# WHAT TO WORK ON
Give every line below again, exactly as it appears.

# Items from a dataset
== Segment start ==

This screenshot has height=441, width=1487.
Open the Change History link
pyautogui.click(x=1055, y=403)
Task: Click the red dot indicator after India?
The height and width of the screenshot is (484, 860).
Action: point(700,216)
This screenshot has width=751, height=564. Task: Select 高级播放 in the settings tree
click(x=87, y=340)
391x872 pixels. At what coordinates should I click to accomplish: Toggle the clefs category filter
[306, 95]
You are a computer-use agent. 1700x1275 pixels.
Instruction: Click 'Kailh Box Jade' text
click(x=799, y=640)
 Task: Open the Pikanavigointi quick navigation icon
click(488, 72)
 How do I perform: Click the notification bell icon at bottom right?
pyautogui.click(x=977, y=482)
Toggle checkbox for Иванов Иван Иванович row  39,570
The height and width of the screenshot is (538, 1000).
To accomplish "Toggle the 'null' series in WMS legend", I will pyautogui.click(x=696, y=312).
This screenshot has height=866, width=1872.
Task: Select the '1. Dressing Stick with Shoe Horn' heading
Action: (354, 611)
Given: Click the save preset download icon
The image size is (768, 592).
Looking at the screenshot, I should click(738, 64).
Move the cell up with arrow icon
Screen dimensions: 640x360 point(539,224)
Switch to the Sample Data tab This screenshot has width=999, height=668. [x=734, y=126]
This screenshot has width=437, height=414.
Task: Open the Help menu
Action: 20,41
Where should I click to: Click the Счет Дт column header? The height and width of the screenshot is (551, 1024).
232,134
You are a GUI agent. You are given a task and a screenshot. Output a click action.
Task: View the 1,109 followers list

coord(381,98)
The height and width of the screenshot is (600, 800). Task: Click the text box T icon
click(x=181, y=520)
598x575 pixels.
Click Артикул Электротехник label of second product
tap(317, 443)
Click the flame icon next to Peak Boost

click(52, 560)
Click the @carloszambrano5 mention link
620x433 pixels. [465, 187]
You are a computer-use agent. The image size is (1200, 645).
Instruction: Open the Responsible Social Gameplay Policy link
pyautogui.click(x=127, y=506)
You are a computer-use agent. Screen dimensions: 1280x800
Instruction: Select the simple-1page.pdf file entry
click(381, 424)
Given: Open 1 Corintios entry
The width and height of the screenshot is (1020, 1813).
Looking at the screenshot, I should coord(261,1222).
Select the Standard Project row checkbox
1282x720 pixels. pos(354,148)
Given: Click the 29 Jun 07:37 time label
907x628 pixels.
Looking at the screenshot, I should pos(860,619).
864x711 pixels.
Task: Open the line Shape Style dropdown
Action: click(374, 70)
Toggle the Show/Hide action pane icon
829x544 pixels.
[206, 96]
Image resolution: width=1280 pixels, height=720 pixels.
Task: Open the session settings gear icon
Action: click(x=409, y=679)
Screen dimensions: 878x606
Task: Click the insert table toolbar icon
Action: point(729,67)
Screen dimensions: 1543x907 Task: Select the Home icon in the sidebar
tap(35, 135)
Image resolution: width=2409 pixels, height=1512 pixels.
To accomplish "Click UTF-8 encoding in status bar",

== Segment end ==

# SOLUTION TO THIS EXERCISE
This screenshot has height=441, width=1487.
Open the Change History link
pyautogui.click(x=1055, y=403)
Task: Click the red dot indicator after India?
The height and width of the screenshot is (484, 860).
Action: point(700,216)
This screenshot has width=751, height=564. Task: Select 高级播放 in the settings tree
click(x=87, y=340)
391x872 pixels. At what coordinates should I click to accomplish: Toggle the clefs category filter
[306, 95]
You are a computer-use agent. 1700x1275 pixels.
Instruction: Click 'Kailh Box Jade' text
click(x=799, y=640)
 Task: Open the Pikanavigointi quick navigation icon
click(488, 72)
 How do I perform: Click the notification bell icon at bottom right?
pyautogui.click(x=977, y=482)
Toggle checkbox for Иванов Иван Иванович row  39,570
The height and width of the screenshot is (538, 1000).
To accomplish "Toggle the 'null' series in WMS legend", I will pyautogui.click(x=696, y=312).
This screenshot has height=866, width=1872.
Task: Select the '1. Dressing Stick with Shoe Horn' heading
Action: (354, 611)
Given: Click the save preset download icon
The image size is (768, 592).
Looking at the screenshot, I should click(738, 64).
Move the cell up with arrow icon
Screen dimensions: 640x360 point(539,224)
Switch to the Sample Data tab This screenshot has width=999, height=668. [x=734, y=126]
This screenshot has width=437, height=414.
Task: Open the Help menu
Action: 20,41
Where should I click to: Click the Счет Дт column header? The height and width of the screenshot is (551, 1024).
232,134
You are a GUI agent. You are given a task and a screenshot. Output a click action.
Task: View the 1,109 followers list

coord(381,98)
The height and width of the screenshot is (600, 800). Task: Click the text box T icon
click(x=181, y=520)
598x575 pixels.
Click Артикул Электротехник label of second product
tap(317, 443)
Click the flame icon next to Peak Boost

click(52, 560)
Click the @carloszambrano5 mention link
620x433 pixels. [465, 187]
You are a computer-use agent. The image size is (1200, 645).
Instruction: Open the Responsible Social Gameplay Policy link
pyautogui.click(x=127, y=506)
You are a computer-use agent. Screen dimensions: 1280x800
Instruction: Select the simple-1page.pdf file entry
click(381, 424)
Given: Open 1 Corintios entry
The width and height of the screenshot is (1020, 1813).
Looking at the screenshot, I should coord(261,1222).
Select the Standard Project row checkbox
1282x720 pixels. pos(354,148)
Given: Click the 29 Jun 07:37 time label
907x628 pixels.
Looking at the screenshot, I should pos(860,619).
864x711 pixels.
Task: Open the line Shape Style dropdown
Action: click(374, 70)
Toggle the Show/Hide action pane icon
829x544 pixels.
[206, 96]
Image resolution: width=1280 pixels, height=720 pixels.
Task: Open the session settings gear icon
Action: click(x=409, y=679)
Screen dimensions: 878x606
Task: Click the insert table toolbar icon
Action: point(729,67)
Screen dimensions: 1543x907 Task: Select the Home icon in the sidebar
tap(35, 135)
Image resolution: width=2409 pixels, height=1512 pixels.
To accomplish "Click UTF-8 encoding in status bar",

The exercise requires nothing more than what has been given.